■ READING PASSAGE

Re: Biwa (was: YAC: ...)
From: | jesse stephen bangs <jaspax@...> |
Date: | Tuesday, October 31, 2000, 22:20 |
> [snip]
> Well, probably a combination of mass changing and isolated changes.
> Previous pattern could suggest that all short vowels became a little
> laxer, while long vowels would remind tense. Then some long vowels
> would have diphthongised.
>
> The pattern could have been:
> i -> I -> 1 i: -> i: -> i
> 2 -> Y -> y 2: -> 2: -> 2:H -> 9Y
> e -> E e: -> e: -> e
> 3 -> 9 3: -> 3: -> @
> a -> @ -> V a: -> a: -> A: -> A
> o -> O o: -> o: -> o:w -> ow
> } -> U }: -> }: -> }
Problem here is that I'm not sure which IPA symbols are [2], [9], and
[H]. This design, however, makes more sense that the last. The phoneme
/}/ is very highly marked in the worlds languages and so probably wouldn't
arise spontaneously, so it's better to posit that the original language
had it as well. (Or suppose some sort of general backing or unrounding
rule, but you don't seem to have that.)

■ LISTED ENTRIES
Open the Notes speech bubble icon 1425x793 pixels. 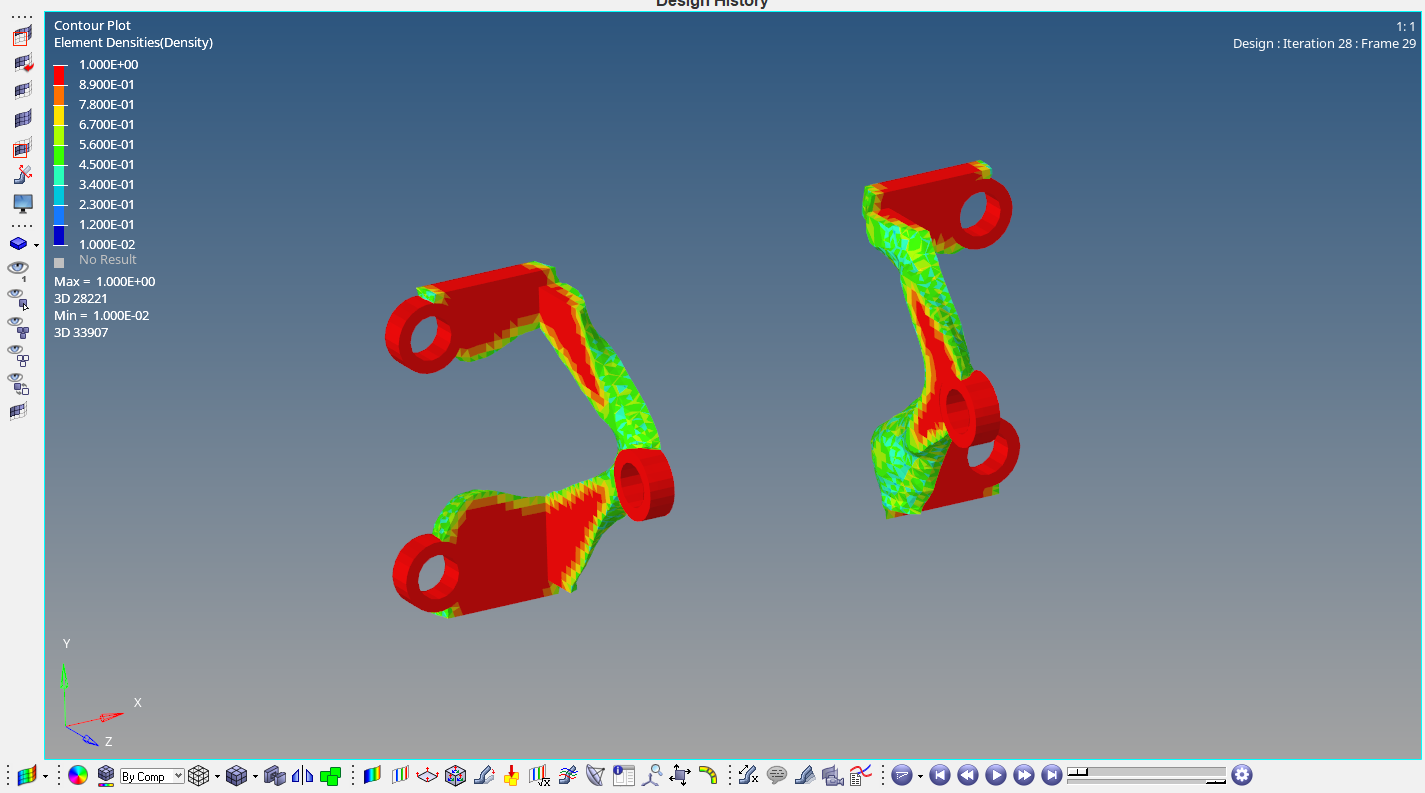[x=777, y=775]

---

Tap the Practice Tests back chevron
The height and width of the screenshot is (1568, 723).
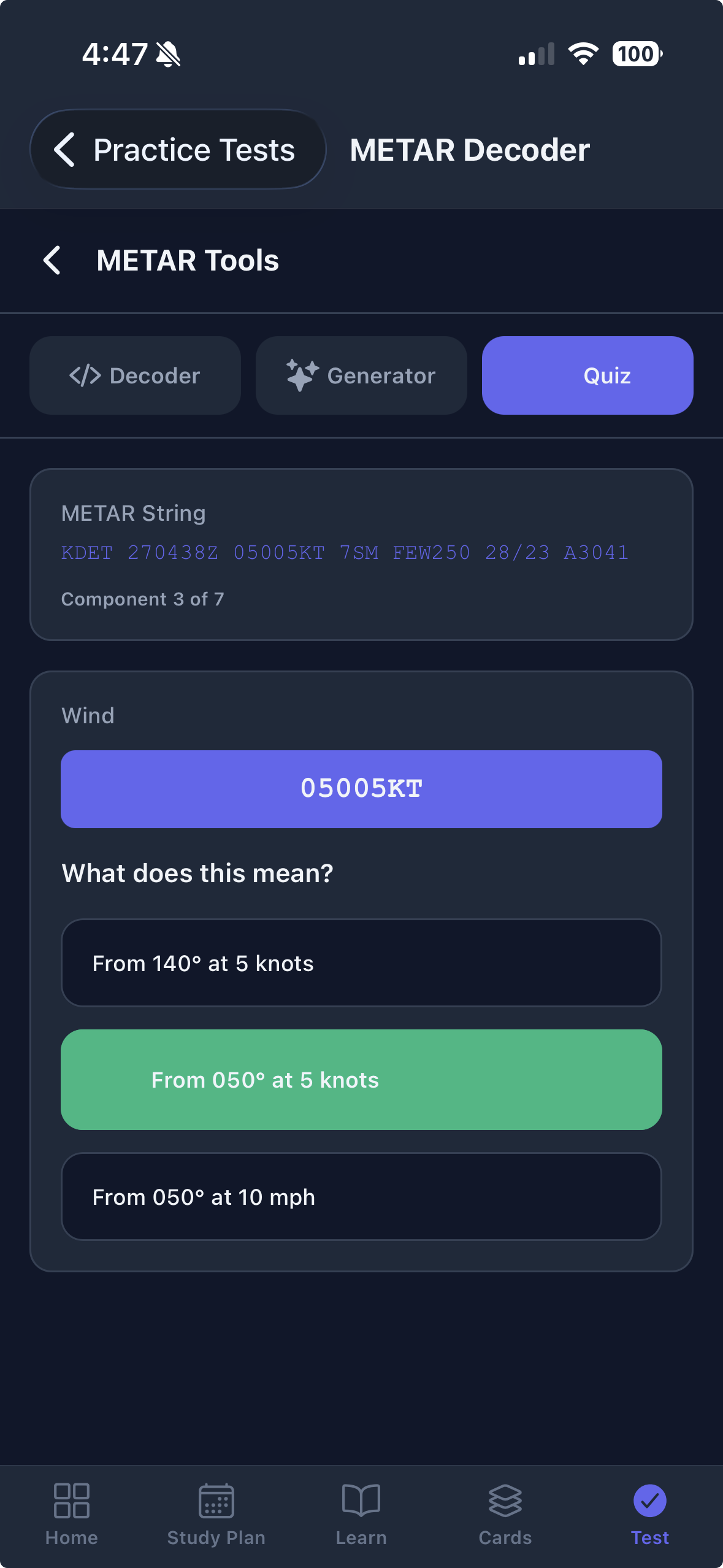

■ REQUIRED ACTIONS
(a) Sum up the mailing-list reply about vowel changes in two sentences.
(b) According to the mailing-list reply about vowel changes, why would the phoneme /}/ probably not arise spontaneously?
(c) Translate this sentence from the mailing-list reply about vowel changes into Spanish: "Then some long vowels would have diphthongised."

■ TASK RESULTS
(a) The quoted message proposes a mix of mass and isolated changes, in which short vowels became a little laxer and some long vowels later diphthongized. The reply says the writer isn't sure which IPA symbols [2], [9], and [H] are, but finds this design more sensible than the last one and argues that the original language probably had the phoneme /}/ too.

(b) It is very highly marked in the world's languages.

(c) Luego, algunas vocales largas se habrían diptongado.